● Excerpted text
----------

Pandas read_csv dtype leading zeros

So I'm reading in a station codes csv file from NOAA which looks like this:

"USAF","WBAN","STATION NAME","CTRY","FIPS","STATE","CALL","LAT","LON","ELEV(.1M)","BEGIN","END"
"006852","99999","SENT","SW","SZ","","","+46817","+010350","+14200","",""
"007005","99999","CWOS 07005","","","","","-99999","-999999","-99999","20120127","20120127"

The first two columns contain codes for weather stations and sometimes they have leading zeros. When pandas imports them without specifying a dtype they turn into integers. It's not really that big of a deal because I can loop through the dataframe index and replace them with something like "%06d" % i since they are always six digits, but you know... that's the lazy mans way.

The csv is obtained using this code:

file = urllib.urlopen(r"ftp://ftp.ncdc.noaa.gov/pub/data/inventories/ISH-HISTORY.CSV")
output = open('Station Codes.csv','wb')
output.write(file.read())
output.close()

which is all well and good but when I go and try and read it using this:

import pandas as pd
df = pd.io.parsers.read_csv("Station Codes.csv",dtype={'USAF': np.str, 'WBAN': np.str})

or

import pandas as pd
df = pd.io.parsers.read_csv("Station Codes.csv",dtype={'USAF': str, 'WBAN': str})

I get a nasty error message:

File "C:\Python27\lib\site-packages\pandas-0.11.0-py2.7-win32.egg\pandas\io\parsers.py", line 401, in parser
_f
    return _read(filepath_or_buffer, kwds)
  File "C:\Python27\lib\site-packages\pandas-0.11.0-py2.7-win32.egg\pandas\io\parsers.py", line 216, in _read
    return parser.read()
  File "C:\Python27\lib\site-packages\pandas-0.11.0-py2.7-win32.egg\pandas\io\parsers.py", line 633, in read
    ret = self._engine.read(nrows)

----------

● Aim
Copy the stretch of the pandas leading-zeros text from "So I'm reading" through "output.write(file.read())". The lines that follow come from a separate source.

● Source excerpt
----------

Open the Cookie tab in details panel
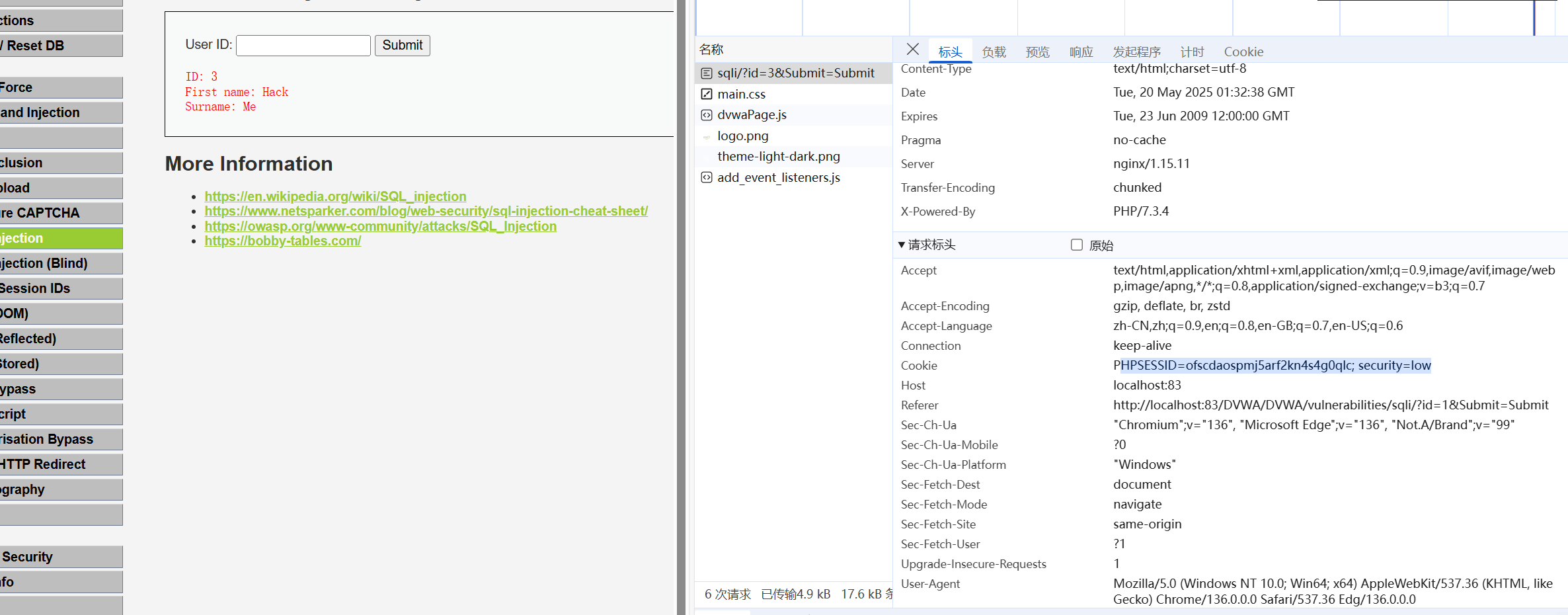 (1243, 52)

----------

● Answer for this exercise
So I'm reading in a station codes csv file from NOAA which looks like this:

"USAF","WBAN","STATION NAME","CTRY","FIPS","STATE","CALL","LAT","LON","ELEV(.1M)","BEGIN","END"
"006852","99999","SENT","SW","SZ","","","+46817","+010350","+14200","",""
"007005","99999","CWOS 07005","","","","","-99999","-999999","-99999","20120127","20120127"

The first two columns contain codes for weather stations and sometimes they have leading zeros. When pandas imports them without specifying a dtype they turn into integers. It's not really that big of a deal because I can loop through the dataframe index and replace them with something like "%06d" % i since they are always six digits, but you know... that's the lazy mans way.

The csv is obtained using this code:

file = urllib.urlopen(r"ftp://ftp.ncdc.noaa.gov/pub/data/inventories/ISH-HISTORY.CSV")
output = open('Station Codes.csv','wb')
output.write(file.read())